Nice. I'd love a timer on the page somewhere.

Also maybe add introspective sort http://en.wikipedia.org/wiki/Introsort

I vaguely remember seeing something like this on HN before.

Ah, here we go http://www.sorting-algorithms.com/


For a while I've been wondering if the German Tank Problem could help make comparison sorts work better on large lists. Unfortunately, I lack the background to test whether this is true.

You wouldn't have to know the upper or lower bounds of the list, you could estimate them progressively from a smaller sample. Then you could insert each item to position N based on your distribution estimate. The further you get through the list, the better the distribution estimate would get, and inserting would get more accurate.

Is this plausible? Has this been done already?


This isn't exactly what you're talking about but I think that it might interest you: Adaptive Data Partitioning Using Probability Distribution by Xipeng Shen, Yutao Zhong, and Chen Ding (http://citeseerx.ist.psu.edu/viewdoc/summary?doi=10.1.1.1.31...). They estimate the probability distribution using a subset of the data and then use this to determine the partitions.


This seems like a more developed version of what Perceval had mentioned. Using German Tank Problem-based estimates would involve assuming a uniform distribution from the beginning.


I'm not aware of any general-purpose package for German Tank Sort, but it is sometimes implemented in specialized applications where you know a distribution is close to uniform. Run one round of estimating, then run bubble sort. The worst-case time of course is N², but if your estimator is sufficiently good and data is sufficiently uniform, you could possibly achieve an average time of fewer than log N passes through bubble sort so break the N log N barrier for your typical case.


The visualization is nice but it fails to explain the ideas of each algorithm.

And it's interesting that the best visualizations for this are java applets.


A pretty useful collection. I've seen all these sorting algorithms depicted diagramatically previously, but having these all as a collection where you can change the data set and speed of rendering is pretty nice.

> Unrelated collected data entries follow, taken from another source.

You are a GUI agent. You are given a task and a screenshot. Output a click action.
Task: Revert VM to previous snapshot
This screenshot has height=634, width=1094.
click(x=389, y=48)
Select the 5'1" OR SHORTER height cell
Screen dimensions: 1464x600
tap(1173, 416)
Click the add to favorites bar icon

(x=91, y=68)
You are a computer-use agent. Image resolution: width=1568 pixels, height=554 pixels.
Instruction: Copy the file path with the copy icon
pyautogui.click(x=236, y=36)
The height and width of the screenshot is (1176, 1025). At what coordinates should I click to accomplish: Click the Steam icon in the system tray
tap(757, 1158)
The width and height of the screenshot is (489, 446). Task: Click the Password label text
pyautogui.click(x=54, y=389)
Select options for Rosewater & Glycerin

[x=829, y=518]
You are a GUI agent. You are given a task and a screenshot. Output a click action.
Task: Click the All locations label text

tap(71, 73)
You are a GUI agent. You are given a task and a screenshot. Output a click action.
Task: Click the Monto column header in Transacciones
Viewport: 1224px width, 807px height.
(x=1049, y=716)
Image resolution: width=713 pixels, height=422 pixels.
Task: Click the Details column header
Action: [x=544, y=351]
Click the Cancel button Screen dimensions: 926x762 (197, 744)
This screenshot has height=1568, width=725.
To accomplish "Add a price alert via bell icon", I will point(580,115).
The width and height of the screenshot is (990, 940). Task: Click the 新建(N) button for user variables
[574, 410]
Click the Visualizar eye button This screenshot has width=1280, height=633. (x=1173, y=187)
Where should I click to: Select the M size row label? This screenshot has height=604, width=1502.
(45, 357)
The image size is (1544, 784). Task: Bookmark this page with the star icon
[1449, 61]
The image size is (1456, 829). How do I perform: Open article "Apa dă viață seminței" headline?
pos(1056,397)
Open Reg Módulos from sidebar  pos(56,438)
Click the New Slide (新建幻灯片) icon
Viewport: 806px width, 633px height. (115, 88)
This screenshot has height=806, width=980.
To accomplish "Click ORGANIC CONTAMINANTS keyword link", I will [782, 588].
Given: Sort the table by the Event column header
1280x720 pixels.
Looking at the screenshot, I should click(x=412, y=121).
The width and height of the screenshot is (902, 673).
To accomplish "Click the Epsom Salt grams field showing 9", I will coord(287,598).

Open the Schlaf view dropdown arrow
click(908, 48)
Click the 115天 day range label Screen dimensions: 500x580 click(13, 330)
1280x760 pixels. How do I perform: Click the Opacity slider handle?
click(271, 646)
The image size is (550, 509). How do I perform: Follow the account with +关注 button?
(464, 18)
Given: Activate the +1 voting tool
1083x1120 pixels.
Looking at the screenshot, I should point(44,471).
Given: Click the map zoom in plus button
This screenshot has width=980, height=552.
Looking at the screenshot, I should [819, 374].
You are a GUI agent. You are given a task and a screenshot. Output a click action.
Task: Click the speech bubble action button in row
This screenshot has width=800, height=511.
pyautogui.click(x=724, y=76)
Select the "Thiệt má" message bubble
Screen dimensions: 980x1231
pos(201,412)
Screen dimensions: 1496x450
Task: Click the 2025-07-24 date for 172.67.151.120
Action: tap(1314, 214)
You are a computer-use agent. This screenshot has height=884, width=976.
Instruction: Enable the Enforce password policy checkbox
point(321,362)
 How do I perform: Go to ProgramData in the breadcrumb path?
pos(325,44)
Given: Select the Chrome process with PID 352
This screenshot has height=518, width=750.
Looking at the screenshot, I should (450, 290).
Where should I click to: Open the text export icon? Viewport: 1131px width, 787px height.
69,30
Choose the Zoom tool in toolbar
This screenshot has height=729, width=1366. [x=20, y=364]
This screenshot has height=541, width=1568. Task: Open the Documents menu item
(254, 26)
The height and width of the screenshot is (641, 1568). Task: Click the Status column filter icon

Would be a useful teaching aid IMO, as it quite poignantly demonstrates just how slow some of the 'intuitive' (for new programmers) sorting algorithms can be.


Love the visualization, but feel it would be useful to also show the cycles utilized for each algorithm using each of the settings.


Pretty memorizing stuff right there. Makes me think of a more efficient way to compare all those lines and fit them into a more efficient order via a shorter algorithm. INtriguing.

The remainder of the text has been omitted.